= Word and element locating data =
****************
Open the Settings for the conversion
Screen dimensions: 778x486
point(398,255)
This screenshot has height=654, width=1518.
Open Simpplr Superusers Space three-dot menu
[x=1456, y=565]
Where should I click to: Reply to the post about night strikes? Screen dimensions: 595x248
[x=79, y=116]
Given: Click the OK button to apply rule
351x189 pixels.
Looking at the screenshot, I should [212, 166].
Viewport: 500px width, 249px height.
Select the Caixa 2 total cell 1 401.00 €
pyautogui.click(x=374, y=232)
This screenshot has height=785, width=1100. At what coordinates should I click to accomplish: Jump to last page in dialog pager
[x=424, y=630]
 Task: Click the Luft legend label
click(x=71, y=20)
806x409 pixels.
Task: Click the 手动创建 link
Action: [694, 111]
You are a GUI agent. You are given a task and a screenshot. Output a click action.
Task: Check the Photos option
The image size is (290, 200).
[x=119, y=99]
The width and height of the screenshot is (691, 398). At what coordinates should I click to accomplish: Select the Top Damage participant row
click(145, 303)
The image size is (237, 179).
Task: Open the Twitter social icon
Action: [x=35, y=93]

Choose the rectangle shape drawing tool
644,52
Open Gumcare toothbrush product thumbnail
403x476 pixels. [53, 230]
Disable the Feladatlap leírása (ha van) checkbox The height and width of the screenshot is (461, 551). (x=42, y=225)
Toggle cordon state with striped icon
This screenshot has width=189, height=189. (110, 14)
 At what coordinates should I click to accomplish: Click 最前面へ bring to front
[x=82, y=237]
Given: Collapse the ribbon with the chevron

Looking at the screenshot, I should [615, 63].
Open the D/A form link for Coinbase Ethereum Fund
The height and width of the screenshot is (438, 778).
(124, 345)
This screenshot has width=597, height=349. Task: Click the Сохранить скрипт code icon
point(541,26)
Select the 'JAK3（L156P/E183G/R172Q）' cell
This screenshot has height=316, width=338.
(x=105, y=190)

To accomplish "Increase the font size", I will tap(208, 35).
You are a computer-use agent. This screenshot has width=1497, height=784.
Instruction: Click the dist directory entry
****************
= REQUIRED TASK =
Copy the data word for word, everything from the line containing "This screenshot has width=597, height=349." down to the line containing "will tap(208, 35).", including both of those lines.

= ANSWER FOR THIS EXERCISE =
This screenshot has width=597, height=349. Task: Click the Сохранить скрипт code icon
point(541,26)
Select the 'JAK3（L156P/E183G/R172Q）' cell
This screenshot has height=316, width=338.
(x=105, y=190)

To accomplish "Increase the font size", I will tap(208, 35).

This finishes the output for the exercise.